___ Dataset records ___

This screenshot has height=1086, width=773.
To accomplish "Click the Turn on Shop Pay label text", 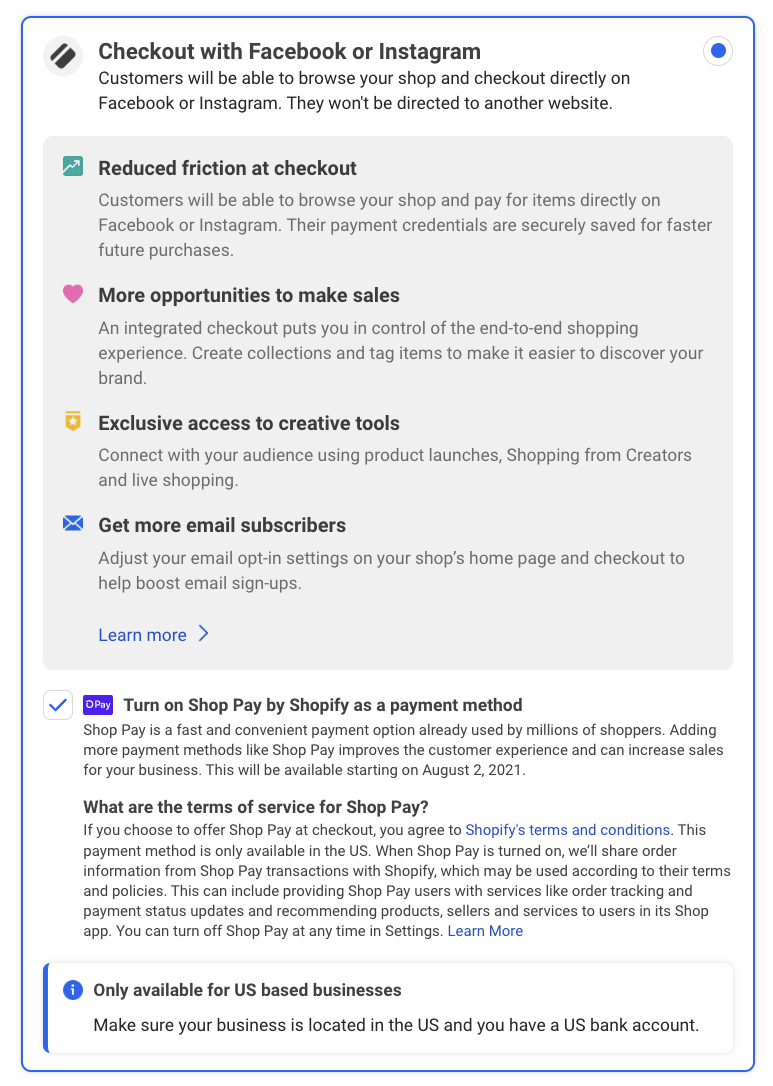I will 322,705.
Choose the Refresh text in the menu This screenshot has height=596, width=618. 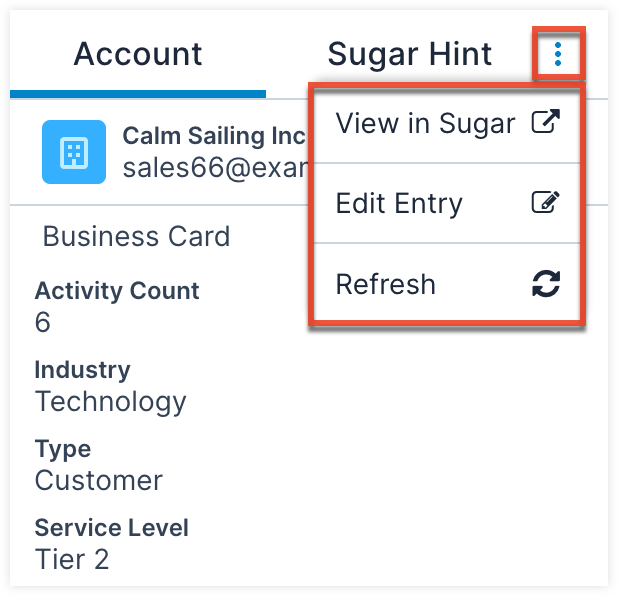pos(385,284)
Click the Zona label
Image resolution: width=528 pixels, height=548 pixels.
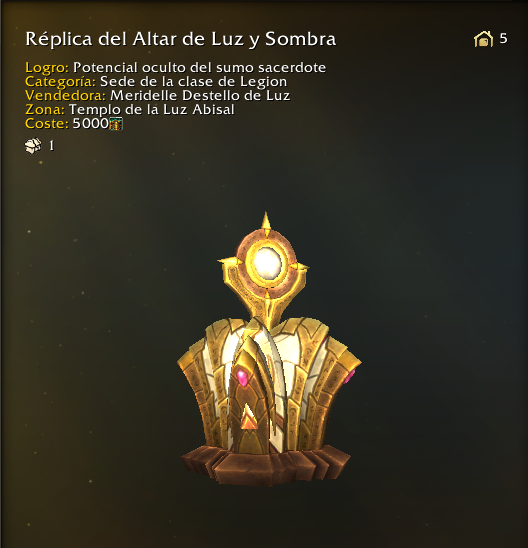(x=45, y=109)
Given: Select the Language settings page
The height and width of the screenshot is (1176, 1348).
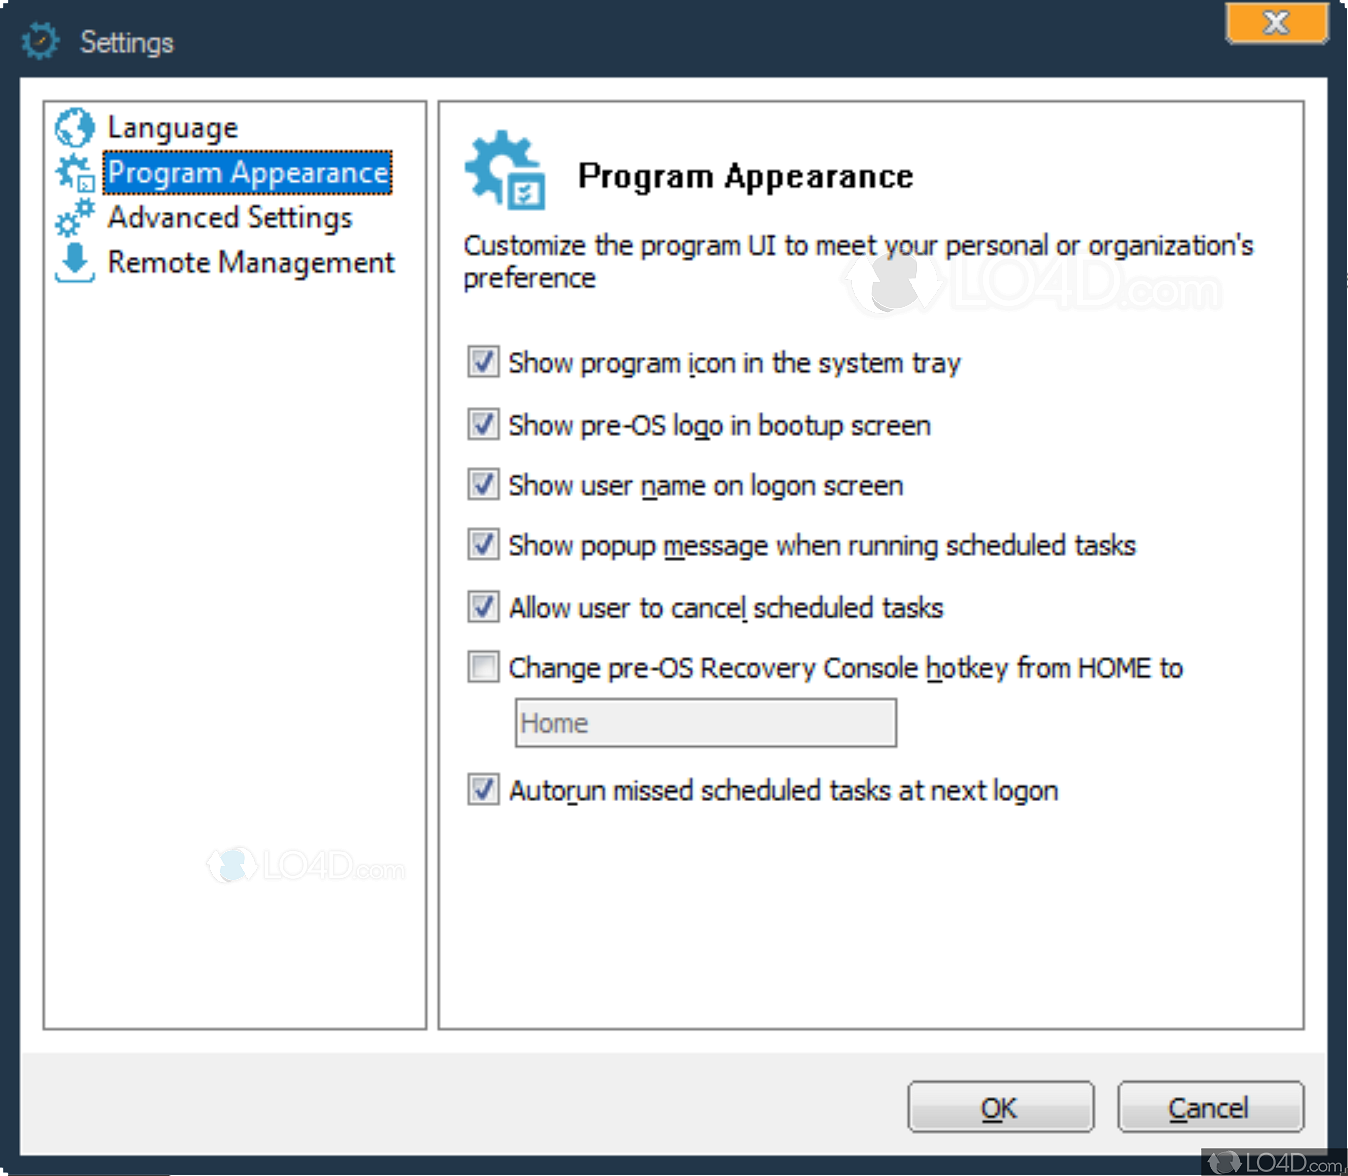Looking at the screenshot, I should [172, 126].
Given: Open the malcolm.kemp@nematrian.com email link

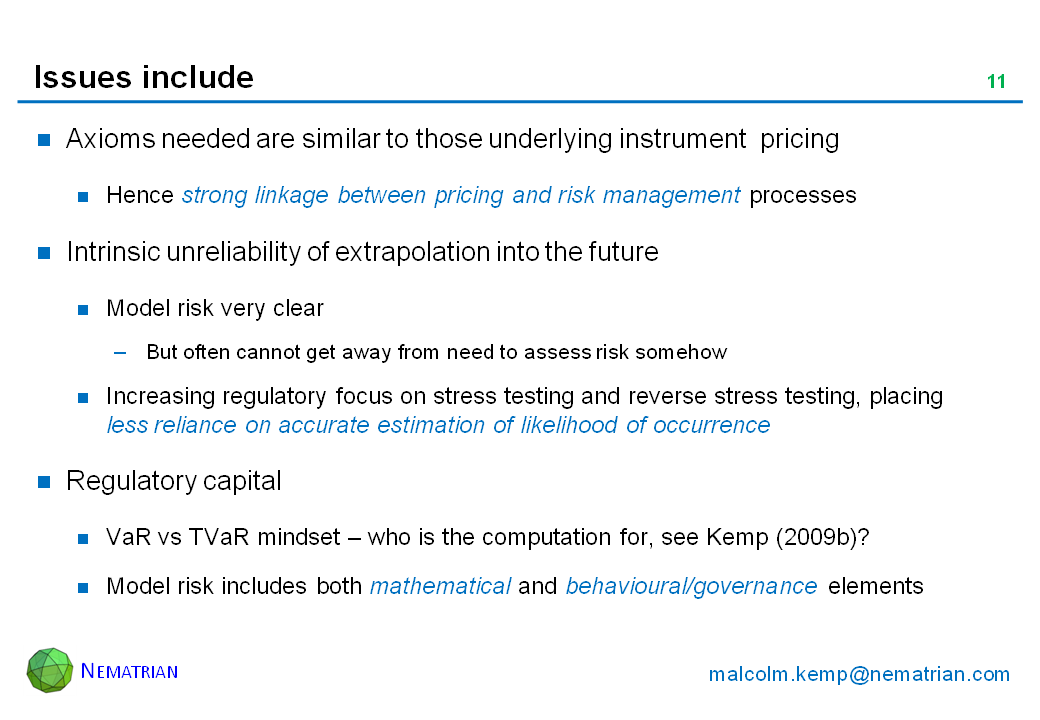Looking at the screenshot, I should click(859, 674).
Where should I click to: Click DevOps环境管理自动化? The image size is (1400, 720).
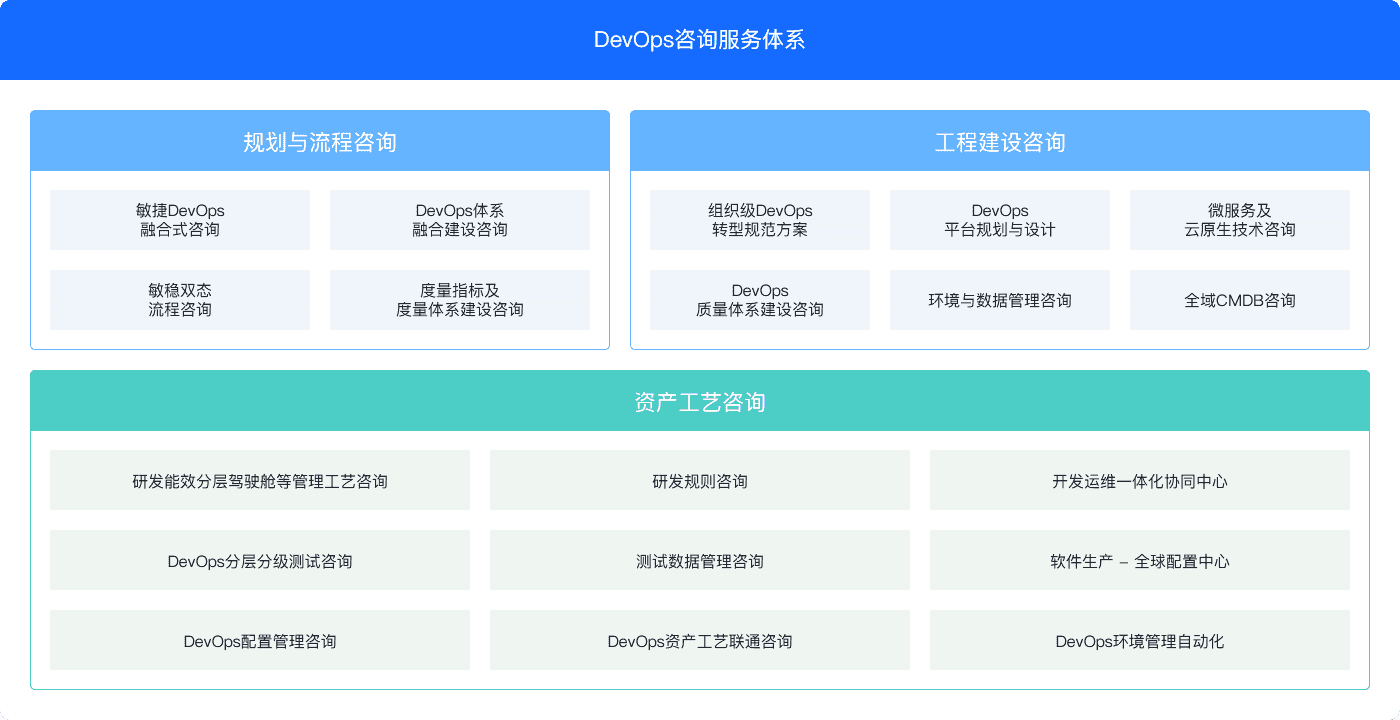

___

→ **Problem to work on**: What is needed is an exact copy of the lines from the line with "Click the Zona label" to the end of the data above, both included, without any pictures.

→ **Response below**:
Click the Zona label
Image resolution: width=528 pixels, height=548 pixels.
(x=45, y=109)
Given: Select the Language settings page
The height and width of the screenshot is (1176, 1348).
Looking at the screenshot, I should [172, 126].
Given: Open the malcolm.kemp@nematrian.com email link

Looking at the screenshot, I should click(859, 674).
Where should I click to: Click DevOps环境管理自动化? The image size is (1400, 720).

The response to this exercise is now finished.